** YOUR TASKS **
**a.** In the forum thread about deadly bags, rewrite the part that opens with the words containing "Ya know, for" and closes with "is just insanity!", putting "Three guys" in place of "Two guys".
**b.** Using the forum thread about deadly bags, decide whether each statement agrees with it. Answer yes or no for each and quote the words that settle it. (i) The first poster owns about 1100 sillosock feeders. (ii) The rubbermaid tubs held more decoys than one deadly bag. (iii) In the last post, aboller calls the weight of a bag of 300 sillosocks bad.
**c.** Carry on the forum thread about deadly bags from its final post.

** EXCERPTED TEXT **

# The scoop on deadly bags (with pics)



## aboller (Dec 24, 2006)

There seems to be a lot of guys on here with questions the last few weeks about the deadly bags and how they accomidate the sillosocks so I thought I would post up some pics so every can SEE how it sets up. Nobody wants to buy a $50 bag untill they know that it will work for them, so hear is the deal. I have about 1100 sillosock feeders and about 175 deadlys with heads. I can fit all of this into 6 deadly bags...(I think) still packing them in. 60 deadlys with heads per bag and a little over 300 sillosock feeders per bag. In the pics I have 280 decoys in the bag, as you can see you can get some more in there. Shooteminthelips, posted up on the other post and I think this is how he was describing to pack them but there may be a better way. However I think this seems to be the best. I previously had my deeks in rubbermaid tubs and it worked great but you could only fit about 130. the only problem I see with the deadly bags is if the deeks and stakes get wet (rust marks) because these deeks are PACKED in there so I am going to install about 6-8 grommits on the bottom of the bag so any access water can drain out the bottom. I did this with my tubs and overall it worked great, no rust problems. Hope this helps guys!! 

Adam


----------



## shooteminthelips (Jun 13, 2007)

That is how I do it too!

Thanks for posting up!


----------



## Traxion (Apr 16, 2004)

Thanks for the pics! Exactly what I was looking for!


----------



## barebackjack (Sep 5, 2006)

Whats the ballpark weight on a bag of 300 feeders?

Ya know, for those of us without a wheeler that have to hoof em in.


----------



## shooteminthelips (Jun 13, 2007)

Heavy! Two guys could grab one side and carry it in easy enough. But snow goose hunting with out a 4 wheeler is just insanity!


----------



## barebackjack (Sep 5, 2006)

Insane in the membrane, insane in the brain!


----------



## shooteminthelips (Jun 13, 2007)

Nice rap B rabbit!


----------



## aboller (Dec 24, 2006)

I didn't think the weight was bad at all with 300 sillosocks... deadlys are a different story. I think one guy could walk in a bag with ease if needed.

** DATA **
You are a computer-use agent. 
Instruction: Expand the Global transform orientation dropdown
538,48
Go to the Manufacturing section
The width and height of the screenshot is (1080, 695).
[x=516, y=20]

** RESPONSES BY TASK **
**a.**
Ya know, for those of us without a wheeler that have to hoof em in.


----------



## shooteminthelips (Jun 13, 2007)

Heavy! Three guys could grab one side and carry it in easy enough. But snow goose hunting with out a 4 wheeler is just insanity!

**b.**
(i) Yes: "I have about 1100 sillosock feeders"
(ii) No: "you could only fit about 130"
(iii) No: "I didn't think the weight was bad at all with 300 sillosocks"

**c.**
Adam


----------



## hammerhead (Dec 22, 2004)

What material is the bag made out of? In some of the pics it looks like that blue tarp material.


----------



## shooteminthelips (Jun 13, 2007)

That is exactly what they are made of. Boller you must be tuff SOB! Mud and carrying anything into a muddy spring field equals bad news!


----------



## aboller (Dec 24, 2006)

shootem, I used to pack everything in untill last year I bought a wheeler.
No more of that for this man.... I have had to many 6 hour spread set ups than I want to think about. I was just commenting on the weight for the other guys post. I dont think it would be to bad to walk these in if needed. But it would still suck !!


----------



## WingedShooter7 (Oct 28, 2005)

barebackjack said:


> Insane in the membrane, insane in the brain!


Insane in the membrane (Insane in the brain! )
Insane in the membrane (insane in the Brain! )
Insane in the membrane (crazy insane got no brain! )
Insane in the membrane (insane in the Brain! )

Cypress Hill :lol:

DANG, I can now understand why using socks is the only way to go!


----------



## kberggren (Mar 27, 2006)

i do it the same way you do to! Works great


----------



## Leo Porcello (Jul 10, 2003)

Looks like a great set up! I will have to stick to racks though until I get a 4 wheeler one of these years.


----------



## SDwaterfowler (Mar 2, 2006)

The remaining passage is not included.